You are viewing a plain text version of this content. The canonical link for it is here.
Posted to httpclient-users@hc.apache.org by Brent Putman <pu...@georgetown.edu> on 2016/03/11 05:10:55 UTC

Parsing of Link header elements containing query parameters

Hi,
I'm working with a REST API which returns a Link entity header to
indicate "rel" links (previous, next, etc) for pagination over more
results than are returned in a single call.  In their docs they
specifically reference this very outdated (and non-standard) spec [1],
but it seems to be quite similar to the more current RFC 5988 [2].

The individual URI values in the Link header value contain query
parameters.  Here is the HC library wire trace of the entire header:

2016-03-10 22:36:31.354 [DEBUG] : org.apache.http.wire: http-outgoing-0
<< "Link:
<https://georgetown.test.instructure.com/api/v1/accounts/self/users?page=1&per_page=10>;
rel="current",<https://georgetown.test.instructure.com/api/v1/accounts/self/users?page=2&per_page=10>;
rel="next",<https://georgetown.test.instructure.com/api/v1/accounts/self/users?page=1&per_page=10>;
rel="first",<https://georgetown.test.instructure.com/api/v1/accounts/self/users?page=559&per_page=10>;
rel="last"[\r][\n]"


When I attempt to extract this header from the HttpResponse and display
the individual element values using code similar to:

Header linkHeader = httpResponse.getFirstHeader("Link");
for (HeaderElement element : linkHeader.getElements()) {
    System.out.println("Saw HeaderElement: " + element.toString());
    System.out.println("HeaderElement name: " + element.getName());
    System.out.println("HeaderElement value: " + element.getValue());
}


I'm seeing output for example:

Saw HeaderElement:
<https://georgetown.test.instructure.com/api/v1/accounts/self/users?page=1&per_page=10>;
rel=current
HeaderElement name:
<https://georgetown.test.instructure.com/api/v1/accounts/self/users?page
HeaderElement value: 1&per_page=10>


So, it's splitting on the first '=' character to determine the element
name vs value, which looks odd.  And there doesn't seem to be a way in
the API to get the value of the HeaderElement minus the parameters.

Is this:
1) A bug in HttpClient's HeaderElement parsing?
2) A mistake on the part of the server sending these particular URL
values (i.e. perhaps should be encoded in some way)?
3) Neither: Perhaps given knowledge of the specific header syntax and
semantics, the name/value API is not appropriate for it, and I need to
handle these values manually by for example:
     A) Stitching the URI back together manually as the name + "=" + value
     B) Splitting the HeaderElement#toString() on the semi-colon

#3 makes me nervous at the moment since I don't fully understand the
issues at hand.

I'm trying to read through relevant HTTP specs to better understand the
nuance of the header value syntax.  But I know there are people on the
list who are knowledgeable on the specs and may have a quick answer, so
wanted to pose the question in the meantime.

(Description of the task)
Do the following statements agree with the post about parsing the Link header? (a) The API's documentation cites RFC 5988. (b) HttpClient splits each element into name and value at the first "=" character. (c) The writer is comfortable handling the values manually. Answer yes or no for each and quote the words of the post that decide it.

(Information shown)
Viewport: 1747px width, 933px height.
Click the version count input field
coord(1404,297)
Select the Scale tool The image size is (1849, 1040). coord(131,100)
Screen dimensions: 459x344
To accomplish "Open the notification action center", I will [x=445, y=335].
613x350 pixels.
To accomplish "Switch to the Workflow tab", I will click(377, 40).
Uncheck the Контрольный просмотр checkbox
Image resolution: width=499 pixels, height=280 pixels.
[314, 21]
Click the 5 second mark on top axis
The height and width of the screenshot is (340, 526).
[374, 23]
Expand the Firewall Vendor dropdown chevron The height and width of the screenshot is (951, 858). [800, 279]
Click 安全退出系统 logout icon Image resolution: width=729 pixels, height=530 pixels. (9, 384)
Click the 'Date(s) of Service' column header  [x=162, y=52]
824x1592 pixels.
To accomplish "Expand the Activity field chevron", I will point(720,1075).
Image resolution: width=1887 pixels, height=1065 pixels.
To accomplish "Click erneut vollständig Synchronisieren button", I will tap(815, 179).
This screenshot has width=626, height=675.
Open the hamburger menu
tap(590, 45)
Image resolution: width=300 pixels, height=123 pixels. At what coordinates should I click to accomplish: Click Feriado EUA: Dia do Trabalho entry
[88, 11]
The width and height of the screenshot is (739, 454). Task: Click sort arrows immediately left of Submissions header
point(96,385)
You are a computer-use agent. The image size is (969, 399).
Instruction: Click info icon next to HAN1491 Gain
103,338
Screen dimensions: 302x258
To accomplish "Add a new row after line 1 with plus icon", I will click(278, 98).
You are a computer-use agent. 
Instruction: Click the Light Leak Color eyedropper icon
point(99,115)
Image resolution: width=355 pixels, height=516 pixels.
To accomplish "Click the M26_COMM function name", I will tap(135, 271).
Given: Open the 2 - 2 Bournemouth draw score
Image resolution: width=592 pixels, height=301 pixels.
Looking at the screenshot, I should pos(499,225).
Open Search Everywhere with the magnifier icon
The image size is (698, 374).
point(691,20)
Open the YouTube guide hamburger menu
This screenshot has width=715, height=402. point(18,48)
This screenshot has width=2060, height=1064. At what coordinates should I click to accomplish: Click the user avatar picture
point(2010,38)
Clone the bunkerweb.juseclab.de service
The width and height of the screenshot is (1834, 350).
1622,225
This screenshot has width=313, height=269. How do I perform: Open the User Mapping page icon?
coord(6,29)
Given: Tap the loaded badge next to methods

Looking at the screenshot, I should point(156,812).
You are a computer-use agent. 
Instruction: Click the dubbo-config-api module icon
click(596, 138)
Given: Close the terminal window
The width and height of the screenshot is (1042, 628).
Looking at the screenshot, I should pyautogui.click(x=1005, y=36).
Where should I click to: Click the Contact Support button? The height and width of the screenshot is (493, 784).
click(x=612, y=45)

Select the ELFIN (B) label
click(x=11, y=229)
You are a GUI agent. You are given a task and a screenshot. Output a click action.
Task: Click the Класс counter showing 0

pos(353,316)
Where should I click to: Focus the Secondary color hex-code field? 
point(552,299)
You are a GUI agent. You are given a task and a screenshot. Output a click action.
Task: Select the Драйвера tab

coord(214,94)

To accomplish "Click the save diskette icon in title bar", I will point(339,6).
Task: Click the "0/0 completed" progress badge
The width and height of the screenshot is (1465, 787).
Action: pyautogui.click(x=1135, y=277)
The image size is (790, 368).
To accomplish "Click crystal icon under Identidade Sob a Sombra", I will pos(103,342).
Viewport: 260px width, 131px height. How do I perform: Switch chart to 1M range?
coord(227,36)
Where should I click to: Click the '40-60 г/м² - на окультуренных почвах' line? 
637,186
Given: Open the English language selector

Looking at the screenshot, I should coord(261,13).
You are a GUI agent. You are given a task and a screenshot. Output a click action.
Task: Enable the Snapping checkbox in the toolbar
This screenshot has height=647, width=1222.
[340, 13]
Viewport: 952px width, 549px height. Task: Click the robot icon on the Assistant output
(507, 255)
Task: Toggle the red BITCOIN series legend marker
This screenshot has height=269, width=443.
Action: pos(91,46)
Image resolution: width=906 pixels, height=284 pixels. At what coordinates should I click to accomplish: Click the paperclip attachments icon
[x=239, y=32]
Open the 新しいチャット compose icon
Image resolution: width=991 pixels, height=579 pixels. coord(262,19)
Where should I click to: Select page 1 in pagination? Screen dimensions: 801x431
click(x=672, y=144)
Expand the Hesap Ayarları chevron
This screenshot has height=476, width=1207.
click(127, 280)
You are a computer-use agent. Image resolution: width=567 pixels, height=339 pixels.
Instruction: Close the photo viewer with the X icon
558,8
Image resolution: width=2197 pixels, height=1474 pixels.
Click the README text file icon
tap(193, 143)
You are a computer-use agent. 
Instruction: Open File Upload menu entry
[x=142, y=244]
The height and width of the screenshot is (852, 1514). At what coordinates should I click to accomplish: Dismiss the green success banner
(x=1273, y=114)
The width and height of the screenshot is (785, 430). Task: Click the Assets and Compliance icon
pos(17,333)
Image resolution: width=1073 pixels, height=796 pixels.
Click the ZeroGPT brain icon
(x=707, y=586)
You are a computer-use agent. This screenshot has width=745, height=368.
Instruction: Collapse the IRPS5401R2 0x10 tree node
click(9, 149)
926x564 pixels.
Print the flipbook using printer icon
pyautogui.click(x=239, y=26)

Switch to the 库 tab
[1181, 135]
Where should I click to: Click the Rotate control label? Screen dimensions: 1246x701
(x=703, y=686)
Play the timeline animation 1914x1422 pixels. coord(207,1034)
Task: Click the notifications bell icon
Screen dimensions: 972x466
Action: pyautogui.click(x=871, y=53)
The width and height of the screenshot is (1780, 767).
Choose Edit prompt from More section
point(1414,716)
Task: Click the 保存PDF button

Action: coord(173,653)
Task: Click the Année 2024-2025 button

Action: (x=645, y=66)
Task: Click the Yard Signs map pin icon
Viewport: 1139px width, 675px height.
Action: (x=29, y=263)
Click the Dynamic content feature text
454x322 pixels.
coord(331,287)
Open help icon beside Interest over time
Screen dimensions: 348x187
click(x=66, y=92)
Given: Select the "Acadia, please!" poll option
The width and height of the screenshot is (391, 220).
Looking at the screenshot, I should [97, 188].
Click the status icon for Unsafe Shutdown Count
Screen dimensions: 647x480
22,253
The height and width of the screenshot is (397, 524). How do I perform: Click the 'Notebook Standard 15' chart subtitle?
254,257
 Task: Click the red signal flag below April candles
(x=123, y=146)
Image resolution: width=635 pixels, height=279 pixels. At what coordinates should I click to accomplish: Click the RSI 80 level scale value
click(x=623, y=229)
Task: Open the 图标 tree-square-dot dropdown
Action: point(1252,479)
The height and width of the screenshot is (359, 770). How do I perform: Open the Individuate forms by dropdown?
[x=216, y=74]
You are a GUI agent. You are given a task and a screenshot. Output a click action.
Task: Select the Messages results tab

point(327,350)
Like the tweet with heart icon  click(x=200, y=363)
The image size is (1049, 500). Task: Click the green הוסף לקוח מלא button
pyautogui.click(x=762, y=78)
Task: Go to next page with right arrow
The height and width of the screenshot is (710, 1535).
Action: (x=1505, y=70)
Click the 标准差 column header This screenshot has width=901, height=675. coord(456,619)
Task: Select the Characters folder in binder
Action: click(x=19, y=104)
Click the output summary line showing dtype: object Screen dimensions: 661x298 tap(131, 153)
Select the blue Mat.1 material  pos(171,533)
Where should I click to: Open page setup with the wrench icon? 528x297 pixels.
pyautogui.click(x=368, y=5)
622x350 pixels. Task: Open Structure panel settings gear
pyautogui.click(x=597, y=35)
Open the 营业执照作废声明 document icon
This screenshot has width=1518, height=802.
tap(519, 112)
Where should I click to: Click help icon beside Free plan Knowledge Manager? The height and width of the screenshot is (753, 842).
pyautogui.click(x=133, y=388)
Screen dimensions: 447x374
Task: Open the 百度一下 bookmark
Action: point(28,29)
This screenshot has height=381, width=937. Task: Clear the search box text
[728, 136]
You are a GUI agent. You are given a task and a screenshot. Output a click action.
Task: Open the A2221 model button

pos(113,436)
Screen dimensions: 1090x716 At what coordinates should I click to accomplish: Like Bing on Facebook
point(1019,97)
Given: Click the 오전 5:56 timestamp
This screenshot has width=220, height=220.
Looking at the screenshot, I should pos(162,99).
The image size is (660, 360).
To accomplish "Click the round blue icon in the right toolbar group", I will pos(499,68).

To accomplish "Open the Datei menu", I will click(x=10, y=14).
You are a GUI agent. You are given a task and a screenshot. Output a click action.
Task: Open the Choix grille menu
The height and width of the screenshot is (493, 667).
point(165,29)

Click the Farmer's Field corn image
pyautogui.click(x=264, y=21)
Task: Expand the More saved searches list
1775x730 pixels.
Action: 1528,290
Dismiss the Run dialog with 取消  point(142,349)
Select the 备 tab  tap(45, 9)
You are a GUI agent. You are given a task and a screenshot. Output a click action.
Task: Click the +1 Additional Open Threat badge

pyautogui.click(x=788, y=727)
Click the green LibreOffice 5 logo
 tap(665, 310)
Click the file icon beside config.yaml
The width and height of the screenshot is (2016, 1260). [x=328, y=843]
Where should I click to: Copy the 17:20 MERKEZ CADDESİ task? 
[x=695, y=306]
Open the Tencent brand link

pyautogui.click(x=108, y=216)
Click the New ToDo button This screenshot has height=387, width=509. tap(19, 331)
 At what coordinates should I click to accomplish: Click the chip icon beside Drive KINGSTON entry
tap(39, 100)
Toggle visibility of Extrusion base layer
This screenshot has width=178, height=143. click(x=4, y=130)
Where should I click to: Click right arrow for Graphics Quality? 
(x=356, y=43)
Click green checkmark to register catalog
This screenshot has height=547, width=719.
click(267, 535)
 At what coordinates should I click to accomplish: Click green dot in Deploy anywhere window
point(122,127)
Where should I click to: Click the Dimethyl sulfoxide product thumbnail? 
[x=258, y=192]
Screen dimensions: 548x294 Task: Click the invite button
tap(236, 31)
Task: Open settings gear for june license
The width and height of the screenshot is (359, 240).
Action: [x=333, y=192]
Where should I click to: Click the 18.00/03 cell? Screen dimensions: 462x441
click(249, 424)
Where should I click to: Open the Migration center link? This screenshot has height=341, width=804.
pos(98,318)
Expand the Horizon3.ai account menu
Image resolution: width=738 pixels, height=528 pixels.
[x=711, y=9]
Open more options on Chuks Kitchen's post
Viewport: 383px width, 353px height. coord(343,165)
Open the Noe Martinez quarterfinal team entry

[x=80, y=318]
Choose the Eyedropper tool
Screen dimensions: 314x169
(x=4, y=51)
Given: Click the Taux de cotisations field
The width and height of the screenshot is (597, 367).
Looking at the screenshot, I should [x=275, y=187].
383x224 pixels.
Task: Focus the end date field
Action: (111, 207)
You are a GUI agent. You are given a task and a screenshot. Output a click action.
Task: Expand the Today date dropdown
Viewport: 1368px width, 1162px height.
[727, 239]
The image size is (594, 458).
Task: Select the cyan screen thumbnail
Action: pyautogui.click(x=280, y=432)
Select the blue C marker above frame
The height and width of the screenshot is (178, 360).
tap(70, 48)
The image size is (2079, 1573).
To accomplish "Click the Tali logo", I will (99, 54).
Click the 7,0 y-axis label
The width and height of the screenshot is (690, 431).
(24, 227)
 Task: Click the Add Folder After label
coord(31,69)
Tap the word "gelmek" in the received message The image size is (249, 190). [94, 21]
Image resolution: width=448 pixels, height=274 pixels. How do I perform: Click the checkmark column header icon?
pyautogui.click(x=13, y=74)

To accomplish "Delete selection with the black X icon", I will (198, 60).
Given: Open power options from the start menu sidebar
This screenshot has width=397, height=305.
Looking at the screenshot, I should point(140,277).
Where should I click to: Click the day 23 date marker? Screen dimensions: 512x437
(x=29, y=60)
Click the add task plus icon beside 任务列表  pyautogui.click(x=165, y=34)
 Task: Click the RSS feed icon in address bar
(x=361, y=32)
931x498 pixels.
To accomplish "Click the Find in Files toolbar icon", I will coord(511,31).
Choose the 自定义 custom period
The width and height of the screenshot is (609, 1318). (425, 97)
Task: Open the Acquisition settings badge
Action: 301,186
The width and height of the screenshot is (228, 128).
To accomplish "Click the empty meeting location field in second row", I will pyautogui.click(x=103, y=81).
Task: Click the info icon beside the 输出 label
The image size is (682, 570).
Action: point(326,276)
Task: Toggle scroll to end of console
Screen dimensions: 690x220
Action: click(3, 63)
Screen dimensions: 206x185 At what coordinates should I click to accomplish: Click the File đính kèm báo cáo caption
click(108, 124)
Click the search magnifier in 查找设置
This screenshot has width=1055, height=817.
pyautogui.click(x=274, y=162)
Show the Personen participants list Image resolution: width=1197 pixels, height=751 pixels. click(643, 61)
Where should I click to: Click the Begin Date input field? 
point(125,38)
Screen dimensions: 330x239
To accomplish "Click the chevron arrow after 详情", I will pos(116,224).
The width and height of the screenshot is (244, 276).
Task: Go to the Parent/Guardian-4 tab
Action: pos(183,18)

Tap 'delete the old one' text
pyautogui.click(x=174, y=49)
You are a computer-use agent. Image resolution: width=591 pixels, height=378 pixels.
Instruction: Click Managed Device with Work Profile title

(Result of the task)
(a) No: "In their docs they specifically reference this very outdated (and non-standard) spec [1], but it seems to be quite similar to the more current RFC 5988 [2]."
(b) Yes: "it's splitting on the first '=' character to determine the element name vs value"
(c) No: "#3 makes me nervous at the moment since I don't fully understand the issues at hand."